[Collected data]
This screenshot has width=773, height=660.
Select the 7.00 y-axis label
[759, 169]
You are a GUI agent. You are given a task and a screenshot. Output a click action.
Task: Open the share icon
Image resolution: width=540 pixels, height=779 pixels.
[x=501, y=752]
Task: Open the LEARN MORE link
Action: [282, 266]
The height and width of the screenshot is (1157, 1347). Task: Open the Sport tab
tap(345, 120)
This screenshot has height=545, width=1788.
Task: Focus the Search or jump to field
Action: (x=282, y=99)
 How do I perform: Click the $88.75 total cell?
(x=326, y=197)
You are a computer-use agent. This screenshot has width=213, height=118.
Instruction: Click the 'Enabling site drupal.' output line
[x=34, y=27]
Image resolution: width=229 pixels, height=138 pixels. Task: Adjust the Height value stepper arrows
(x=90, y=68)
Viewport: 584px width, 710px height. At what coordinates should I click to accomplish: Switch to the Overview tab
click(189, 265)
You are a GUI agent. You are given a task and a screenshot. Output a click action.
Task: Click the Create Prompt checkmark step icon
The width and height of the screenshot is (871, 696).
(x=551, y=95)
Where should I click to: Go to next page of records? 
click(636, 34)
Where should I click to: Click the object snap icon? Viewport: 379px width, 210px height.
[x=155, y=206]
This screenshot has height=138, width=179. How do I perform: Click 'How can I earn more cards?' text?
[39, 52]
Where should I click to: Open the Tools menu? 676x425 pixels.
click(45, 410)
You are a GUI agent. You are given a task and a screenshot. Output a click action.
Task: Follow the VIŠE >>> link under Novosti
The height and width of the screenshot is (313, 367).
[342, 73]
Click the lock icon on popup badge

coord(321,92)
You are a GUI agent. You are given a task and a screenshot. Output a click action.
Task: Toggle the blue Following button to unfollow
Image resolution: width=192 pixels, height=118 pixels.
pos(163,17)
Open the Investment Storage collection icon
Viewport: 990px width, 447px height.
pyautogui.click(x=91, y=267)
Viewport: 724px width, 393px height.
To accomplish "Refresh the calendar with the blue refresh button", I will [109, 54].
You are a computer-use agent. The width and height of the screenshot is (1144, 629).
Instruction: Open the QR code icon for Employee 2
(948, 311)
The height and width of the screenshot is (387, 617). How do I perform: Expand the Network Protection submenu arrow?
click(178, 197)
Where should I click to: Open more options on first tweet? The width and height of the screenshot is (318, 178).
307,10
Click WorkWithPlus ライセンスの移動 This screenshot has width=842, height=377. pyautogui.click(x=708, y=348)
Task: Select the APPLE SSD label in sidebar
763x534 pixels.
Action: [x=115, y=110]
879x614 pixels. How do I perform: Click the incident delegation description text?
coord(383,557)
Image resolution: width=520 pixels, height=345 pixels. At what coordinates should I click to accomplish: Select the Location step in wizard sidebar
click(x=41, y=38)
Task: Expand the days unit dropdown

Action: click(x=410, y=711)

Prompt: Give the count, and only the count, of lines in these records that hold the string "computer".

Task result: 2